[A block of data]

* start *

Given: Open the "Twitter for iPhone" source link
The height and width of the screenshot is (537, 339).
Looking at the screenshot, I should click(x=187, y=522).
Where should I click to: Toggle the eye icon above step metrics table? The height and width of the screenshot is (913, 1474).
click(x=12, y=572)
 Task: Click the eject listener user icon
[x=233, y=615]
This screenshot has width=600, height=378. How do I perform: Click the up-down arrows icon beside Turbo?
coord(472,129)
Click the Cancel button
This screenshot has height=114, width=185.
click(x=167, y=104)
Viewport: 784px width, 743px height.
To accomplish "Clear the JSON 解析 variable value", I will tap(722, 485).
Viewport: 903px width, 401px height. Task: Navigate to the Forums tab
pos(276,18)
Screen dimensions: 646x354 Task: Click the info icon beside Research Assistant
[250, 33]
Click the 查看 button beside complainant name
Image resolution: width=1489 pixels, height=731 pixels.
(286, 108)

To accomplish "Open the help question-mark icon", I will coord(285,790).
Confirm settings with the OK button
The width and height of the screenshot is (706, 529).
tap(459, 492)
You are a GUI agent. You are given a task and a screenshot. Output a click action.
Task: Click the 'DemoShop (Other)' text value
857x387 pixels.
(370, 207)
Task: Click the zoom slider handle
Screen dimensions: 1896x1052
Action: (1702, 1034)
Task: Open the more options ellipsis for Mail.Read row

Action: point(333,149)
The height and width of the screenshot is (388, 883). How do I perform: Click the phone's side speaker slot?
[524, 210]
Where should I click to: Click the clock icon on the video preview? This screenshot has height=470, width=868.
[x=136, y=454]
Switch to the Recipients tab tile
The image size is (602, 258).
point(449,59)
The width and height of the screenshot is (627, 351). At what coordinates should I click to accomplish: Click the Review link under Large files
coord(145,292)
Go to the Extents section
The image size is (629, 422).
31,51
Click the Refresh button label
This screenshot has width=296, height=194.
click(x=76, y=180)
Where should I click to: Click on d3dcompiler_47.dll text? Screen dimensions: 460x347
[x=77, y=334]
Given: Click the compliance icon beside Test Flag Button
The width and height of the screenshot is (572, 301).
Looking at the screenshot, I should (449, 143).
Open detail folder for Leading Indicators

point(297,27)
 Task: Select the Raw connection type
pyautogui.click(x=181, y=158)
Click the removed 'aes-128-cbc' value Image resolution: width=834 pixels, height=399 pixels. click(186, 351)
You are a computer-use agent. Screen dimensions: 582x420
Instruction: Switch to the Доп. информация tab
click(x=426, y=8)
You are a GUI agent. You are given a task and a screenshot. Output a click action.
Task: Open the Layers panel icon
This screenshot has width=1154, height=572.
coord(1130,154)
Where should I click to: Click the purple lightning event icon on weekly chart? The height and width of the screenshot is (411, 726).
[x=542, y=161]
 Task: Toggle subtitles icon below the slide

* end *

## STATED EXERCISE:
Output the lines of the records from the line with "Click the 查看 button beside complainant name" to the line with "Action: point(333,149)", both included, copying them exactly.

## SOLUTION FOR THIS PROBLEM:
Click the 查看 button beside complainant name
Image resolution: width=1489 pixels, height=731 pixels.
(286, 108)

To accomplish "Open the help question-mark icon", I will coord(285,790).
Confirm settings with the OK button
The width and height of the screenshot is (706, 529).
tap(459, 492)
You are a GUI agent. You are given a task and a screenshot. Output a click action.
Task: Click the 'DemoShop (Other)' text value
857x387 pixels.
(370, 207)
Task: Click the zoom slider handle
Screen dimensions: 1896x1052
Action: (1702, 1034)
Task: Open the more options ellipsis for Mail.Read row

Action: point(333,149)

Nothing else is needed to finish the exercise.